Results from a recent study show a link between outdoor temperature and an increased risk of gestational diabetes, and the way people produce fat may have something to do with it.
Outdoor air temperature has a direct link to the risk of gestational diabetes, with a 6% to 9% relative increase in the risk of diabetes for every 10°C increase in temperature, according to a study published in CMAJ (Canadian Medical Association Journal).
“We observed a direct relation between outdoor temperature and the risk of gestational diabetes among nearly 400 000 women residing in a single urban area in Canada,” writes lead author Dr. Gillian Booth, a researcher at St. Michael’s and the Institute for Clinical Evaluative Sciences (ICES), with coauthors. “Within this confined geographical region, where there are wide fluctuations in temperature across seasons, the absolute difference in the rate of gestational diabetes was more than 3% between the hottest and coldest outdoor air temperatures.”
The study looked at 555 911 births among 396 828 women living in the Greater Toronto Area over a 12-year period (2002 to 2014).
The average age of mothers when giving birth was 31 years, and almost half of all births were to women born outside of Canada. The prevalence of gestational diabetes was 4.6% among women exposed to extremely cold average temperatures (-10°C or colder) in the 30-day period prior to being screened for gestational diabetes, and increased to 7.7% among those exposed to hot average temperatures (24°C or higher).
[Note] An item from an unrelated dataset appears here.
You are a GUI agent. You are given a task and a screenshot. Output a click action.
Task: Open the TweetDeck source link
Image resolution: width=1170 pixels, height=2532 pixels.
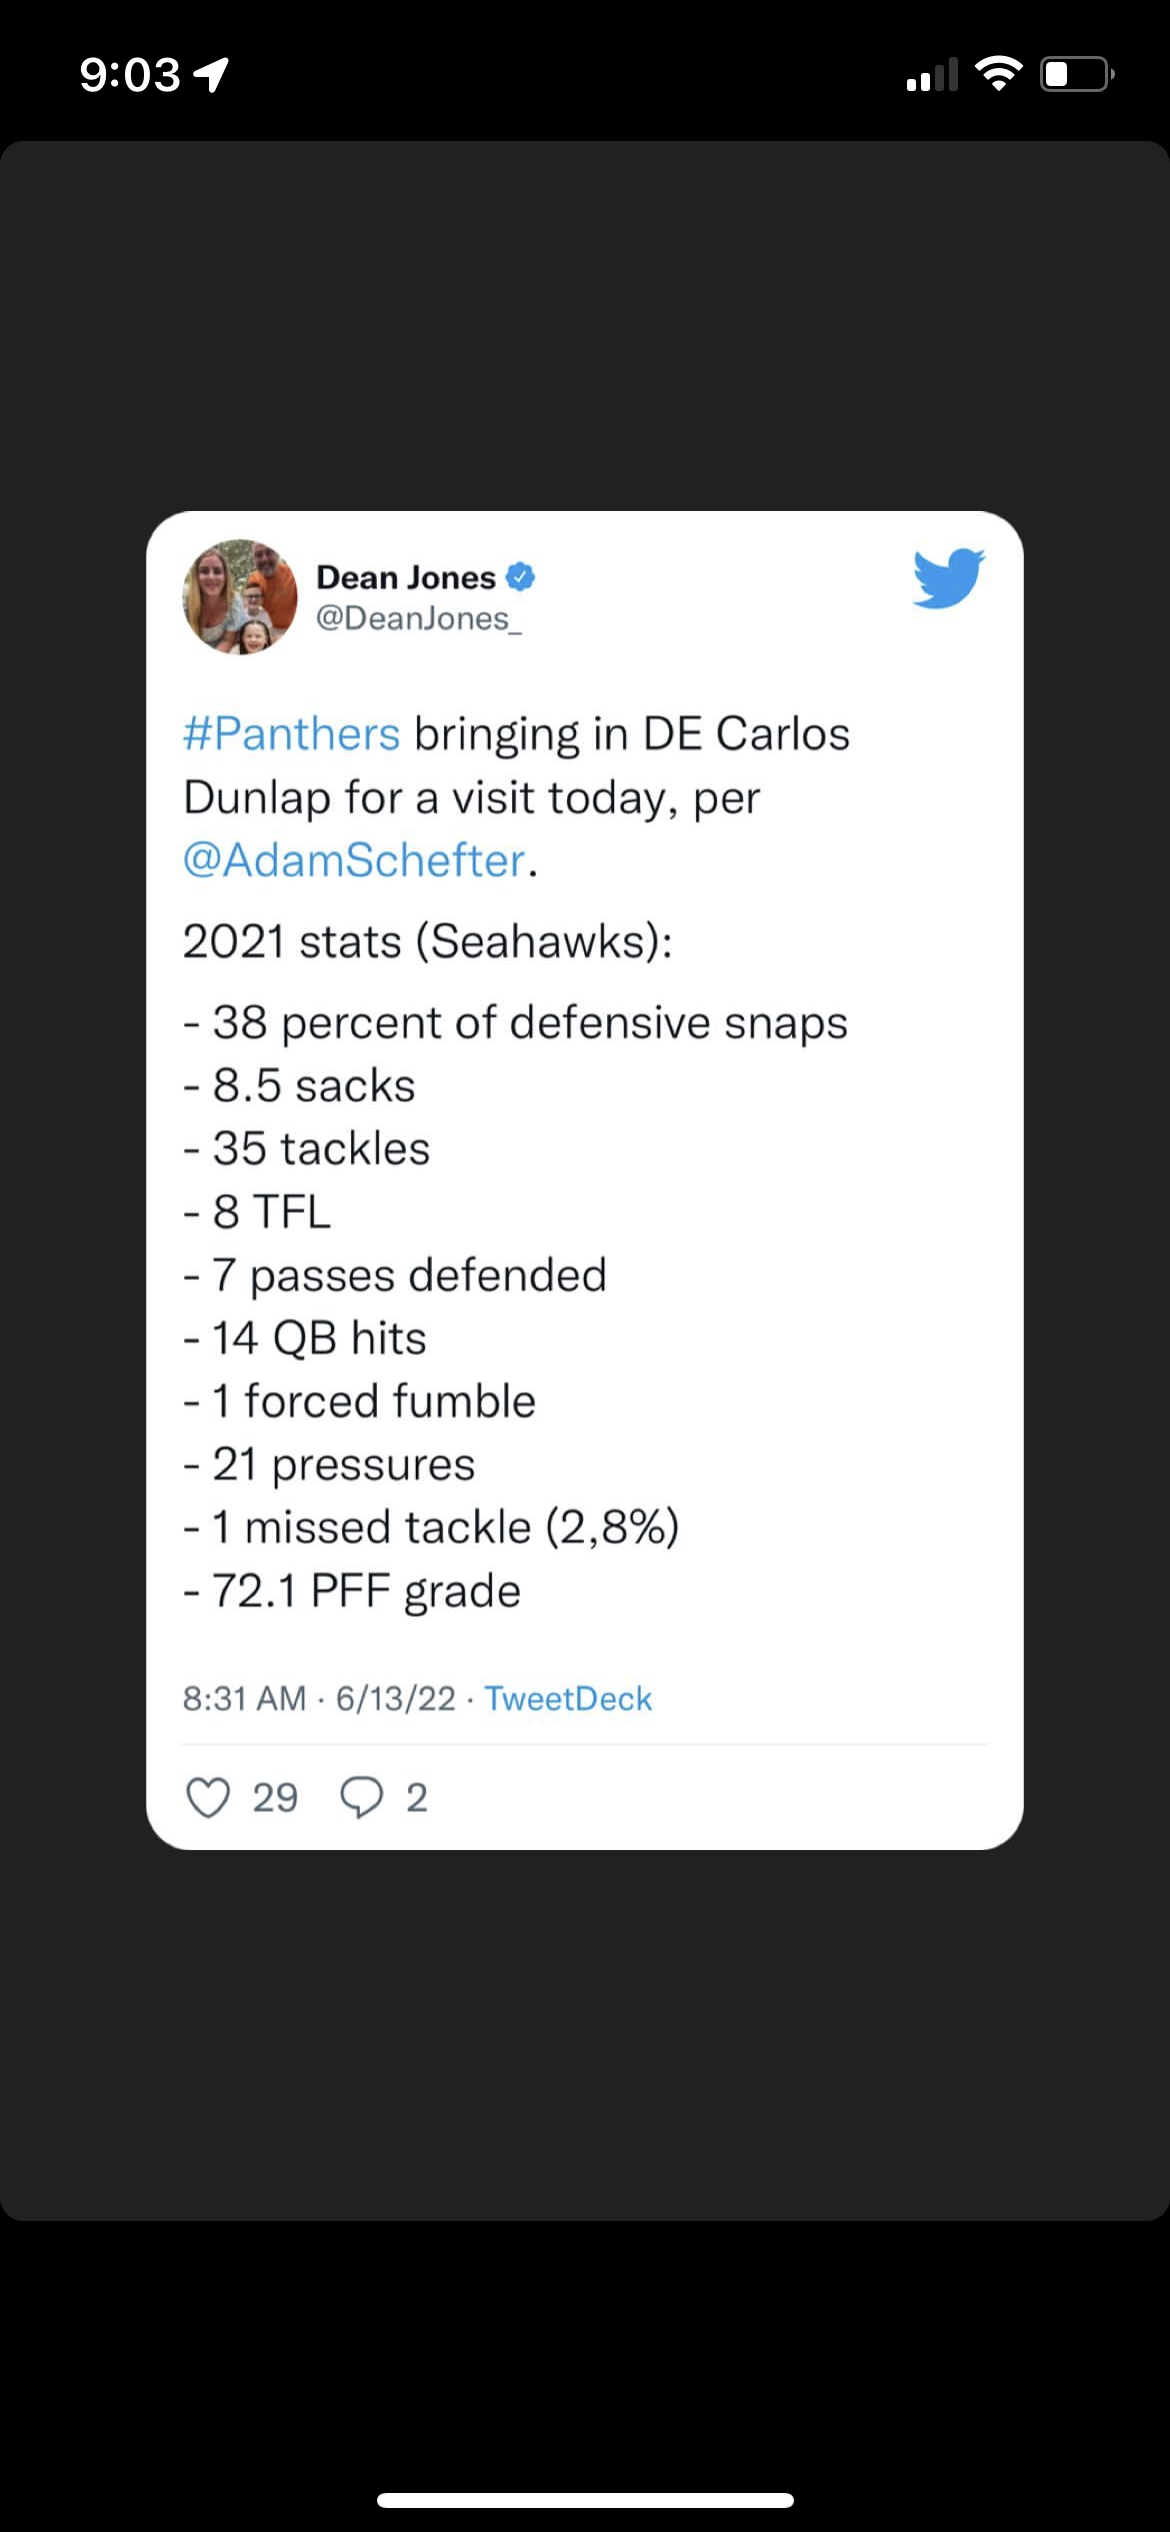pos(568,1698)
Dr. Booth said the finding might seem counterintuitive, but can be explained by emerging science about how humans make different kinds of fat.
“Many would think that in warmer temperatures, women are outside and more active, which would help limit the weight gain in pregnancy that predisposes a woman to gestational diabetes,” said Dr. Booth. “However, it fits a pattern we expected from new studies showing that cold exposure can improve your sensitivity to insulin, by turning on a protective type of fat called brown adipose tissue.” A similar effect was seen for each 10°C rise in the temperature difference between two consecutive pregnancies compared in the same woman.
“By further limiting our analysis to pregnancies within the same woman, we controlled for a whole number of factors,” said Dr. Joel Ray, a researcher at St. Michael’s and ICES who co-led the study. “Doing so allowed us to eliminate factors like ethnicity, income, activity and eating habits that would differ between two different women.”
“Although we studied a single geographical region, our findings are likely to be generalizable to other regions in North America and worldwide,” state the authors.
The authors suggest that if the association between temperature and the risk of gestational diabetes is correct, it could mean an increase in the future number of gestational diabetes cases worldwide as global temperatures continue to increase.
“Although changes in temperature of this size may lead to a small relative increase in the risk of gestational diabetes mellitus, the absolute number of women affected in Canada and elsewhere may be substantial,” they conclude.
The authors note that study limitations include lack of data on body mass index for most women in the study, and no information on weight gain during the study, physical activity or diet.
The study was conducted by researchers from St. Michael’s Hospital, the Institute for Clinical Evaluative Sciences, Mount Sinai Hospital and the University of Toronto, Toronto, Ontario.
St. Michael’s Hospital Foundation and the Canadian Institutes of Health Research (CIHR) funded the study.